Said creepy pedo is Chris Henry Coffey, and he hasn’t been in much, but he is sufficiently creepy. Jason Clarke is the FBI guy in charge of helping find him.

Trust?
Apparently telling them to take a seat works both on predators and the predatorees.

Everyone does a pretty good job acting in the family. Especially the girl. Probably follows some sort of “Stages” after a trauma, but I don’t know that stuff. Clive reminded me of Russell Crowe, just wanted to go everywhere and fight everyone. Seemingly it had just the right level of creepiness to make you go “Wtf!” and keep watching.

3 out of 4.

Salt

As you all know, I really did not like Colombiana. It had almost every bad movie cliche in it, and it did it just to sell more tickets, and help dumben America. Or something. But when I was told that Salt is like the opposite of Colombiana, I was very skeptical. After all, it is Angelina Jolie, and she was Tomb Raider! She has always been an “action star” but I never really understood why. Especially since most of the roles she had played were based off her looks, not acting or fighting or shooting ability.
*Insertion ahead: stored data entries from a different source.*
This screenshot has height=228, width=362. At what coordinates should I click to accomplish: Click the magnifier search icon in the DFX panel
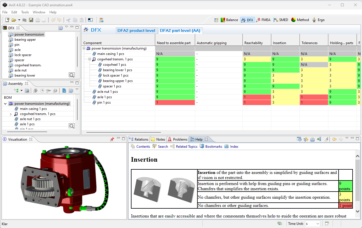point(72,75)
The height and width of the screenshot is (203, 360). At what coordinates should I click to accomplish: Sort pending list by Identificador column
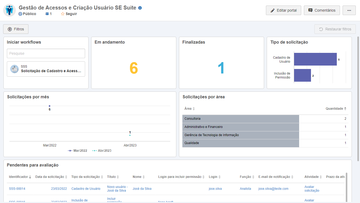point(20,177)
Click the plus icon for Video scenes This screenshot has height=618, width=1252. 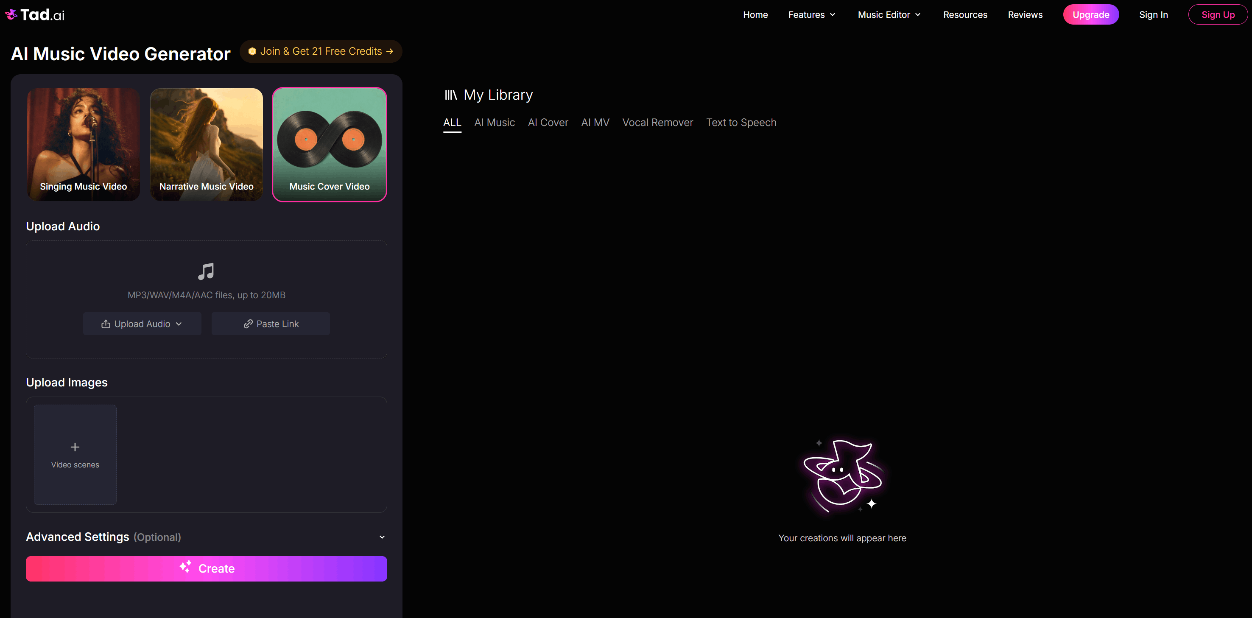pos(75,447)
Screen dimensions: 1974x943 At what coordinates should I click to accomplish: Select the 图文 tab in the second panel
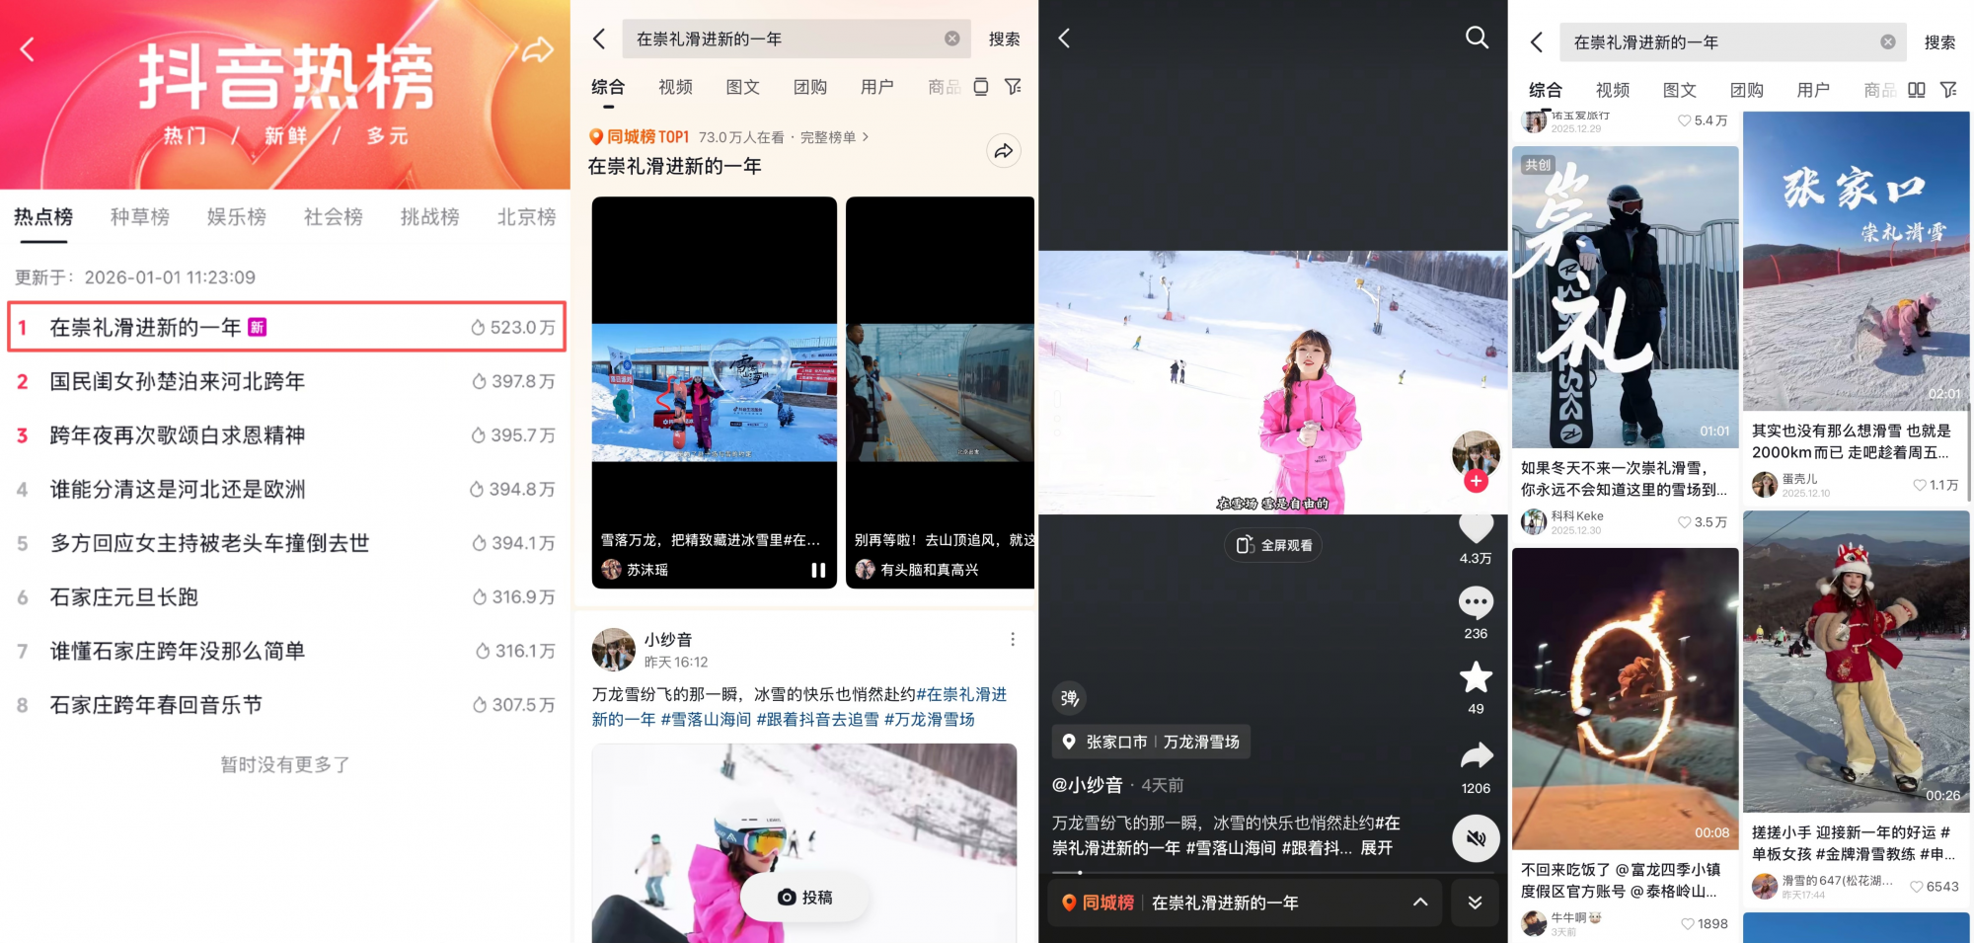coord(742,87)
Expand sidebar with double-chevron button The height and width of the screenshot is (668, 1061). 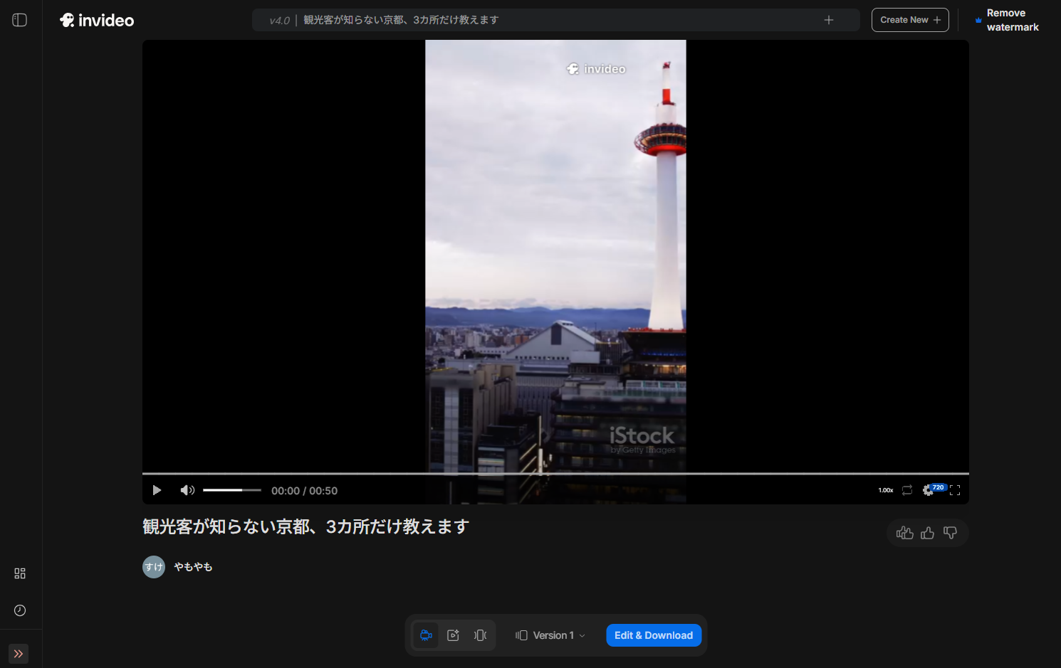pos(19,653)
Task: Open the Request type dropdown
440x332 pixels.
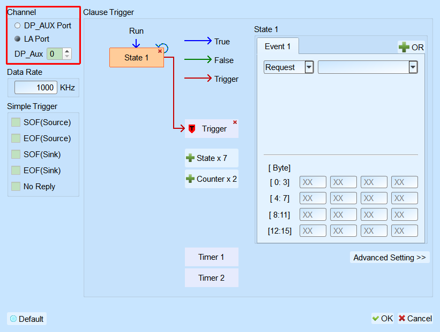Action: coord(309,67)
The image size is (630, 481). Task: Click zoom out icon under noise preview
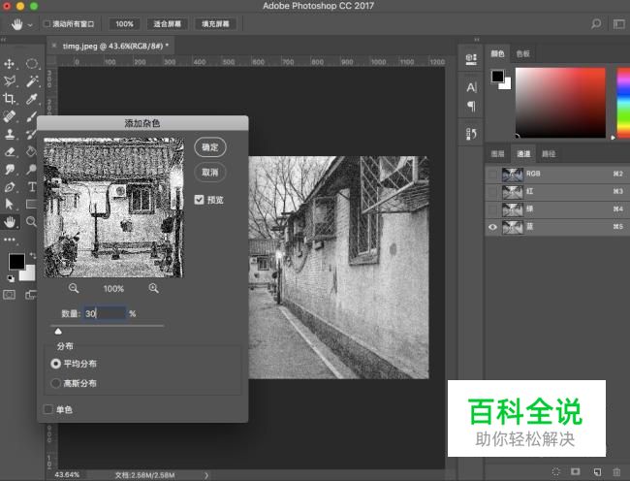pyautogui.click(x=75, y=288)
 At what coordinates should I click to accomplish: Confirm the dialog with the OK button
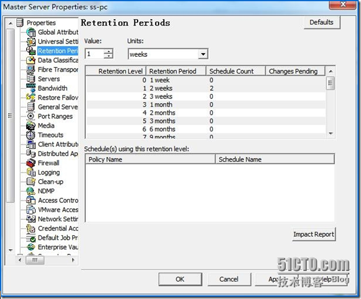pyautogui.click(x=180, y=279)
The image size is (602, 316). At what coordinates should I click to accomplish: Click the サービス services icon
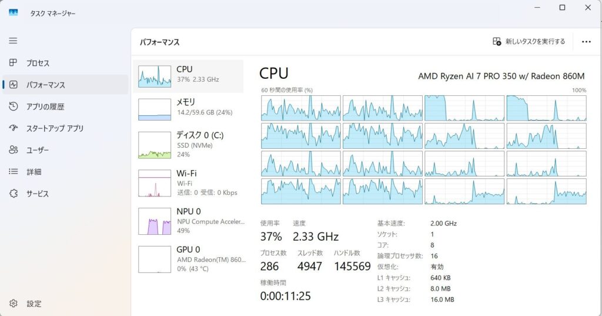[x=13, y=194]
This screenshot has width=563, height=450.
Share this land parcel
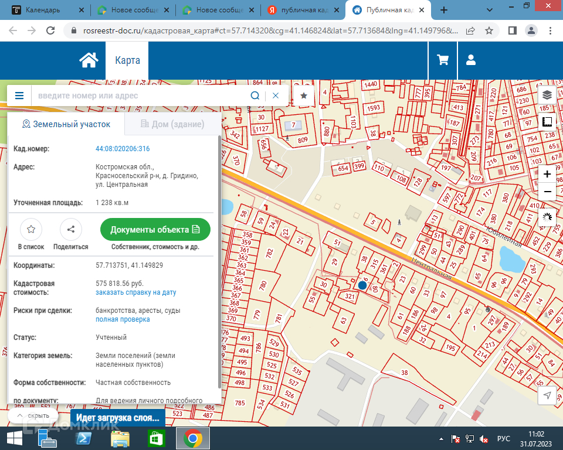point(70,229)
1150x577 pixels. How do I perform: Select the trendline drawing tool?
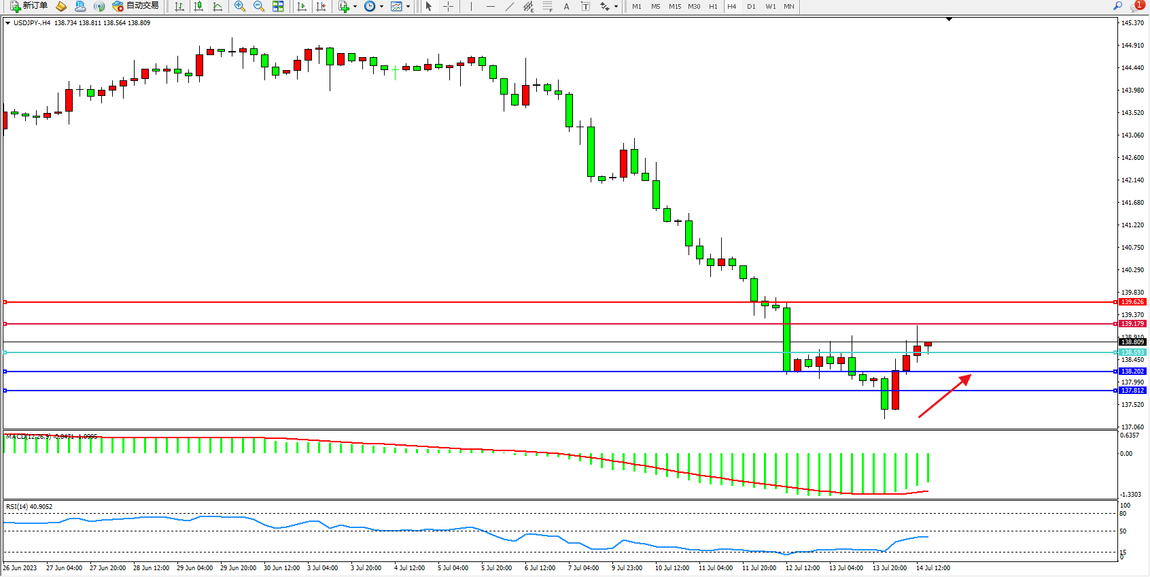coord(510,6)
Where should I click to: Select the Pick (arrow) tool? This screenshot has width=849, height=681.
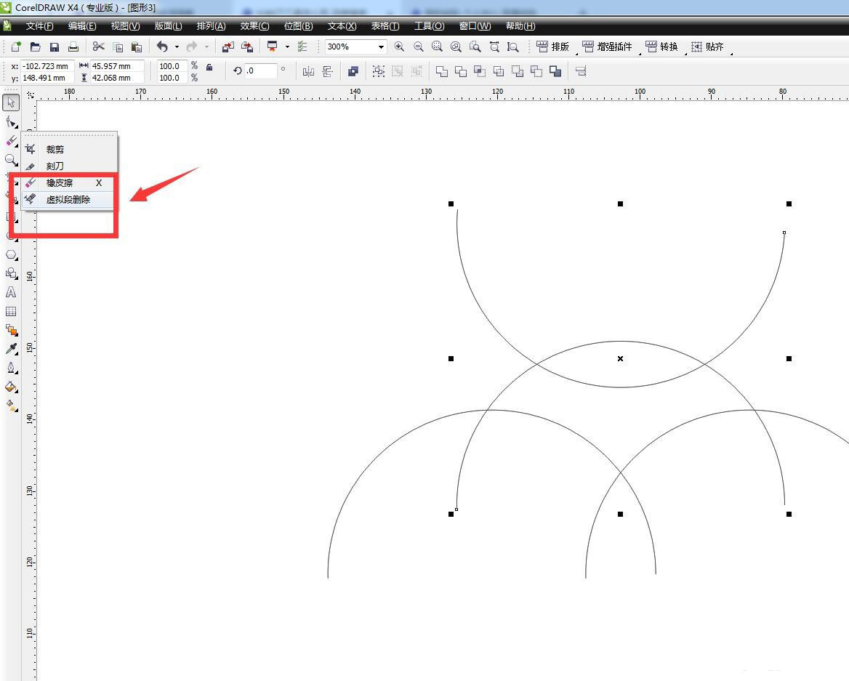tap(11, 102)
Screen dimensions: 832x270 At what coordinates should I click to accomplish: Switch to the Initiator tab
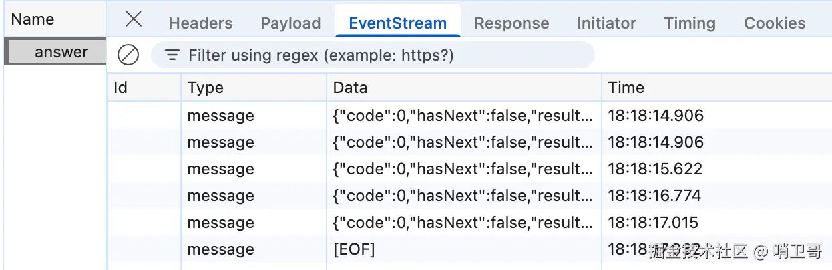point(606,23)
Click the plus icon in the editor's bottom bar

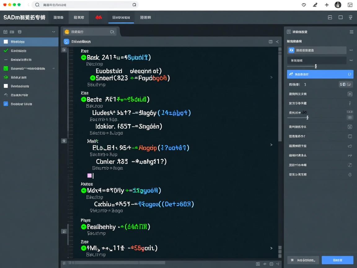pyautogui.click(x=265, y=264)
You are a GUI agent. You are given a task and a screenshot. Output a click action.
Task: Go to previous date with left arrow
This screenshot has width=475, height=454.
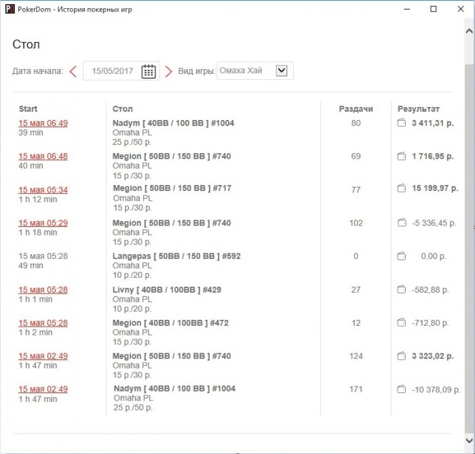coord(73,72)
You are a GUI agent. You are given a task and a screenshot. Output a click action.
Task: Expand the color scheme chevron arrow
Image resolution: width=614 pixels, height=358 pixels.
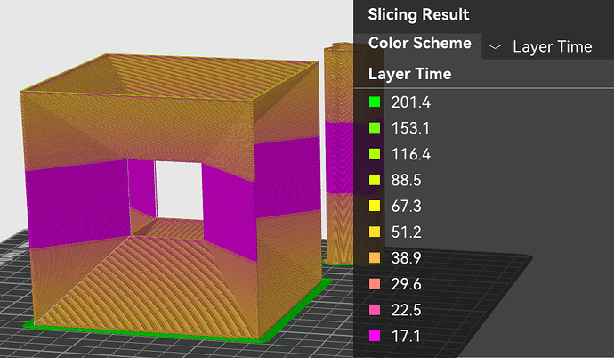(495, 47)
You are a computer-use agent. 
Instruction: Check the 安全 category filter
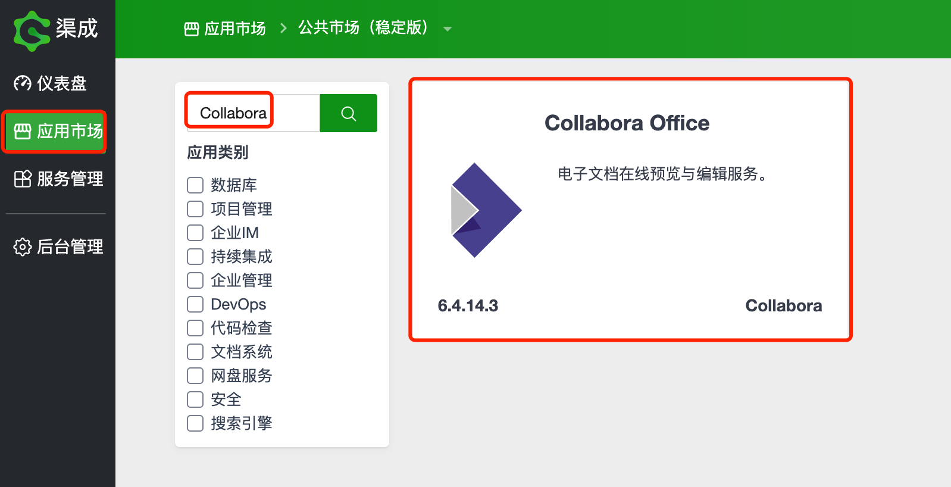pos(195,399)
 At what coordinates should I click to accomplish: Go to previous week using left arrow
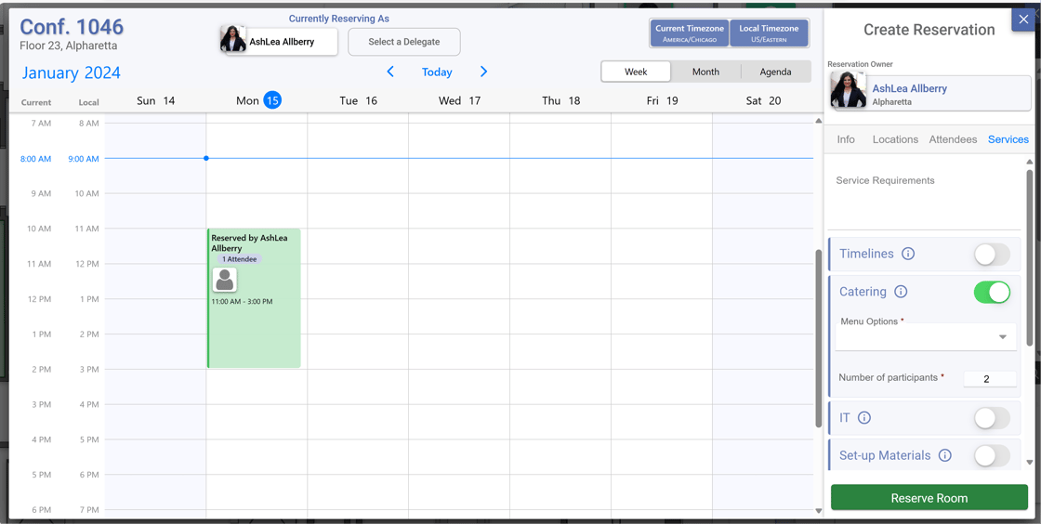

So someone who made a career of doing things I hated about movies, did the exact opposite in a movie? Yeah. I guess so.

Two Tomb Raiders
Two Tomb Raiders for Two Movies.

Salt really is a film about trust and betrayal. That an hilarious misunderstandings, without the hilarity. Evelyn Salt is working for the US Government. A CIA spy or whatever.

Some Russian dude comes out of no where though. And wants to be taken in and tell his tale. So Salt interrogates him with Chiwetel Ejiofor, and he lets them know that Russia has spies in the US government that want to kill the President of the US and the President of Russia, to make a war. So who does he name? Salt of course! Salt freaks out, and from the wording of the Russian dude, also thinks her husband is at risk. All she wants to do is make sure he is okay, but the CIA said “nuh uh” to that. Can’t let her go now! Well she gets out anyways. Despite Liev Schreiber‘s best attempt to keep her contained.

So the movie is about Salt trying to find her husband, and figure out why that guy would say that? Is she actually born a russian spy and meant to kill the president? Is it some programming thing in her brain that will just go off, like Relax in Zoolander? Or is she being set up by Russia in order for another spy to carry out that mission? WHAT? TELL ME?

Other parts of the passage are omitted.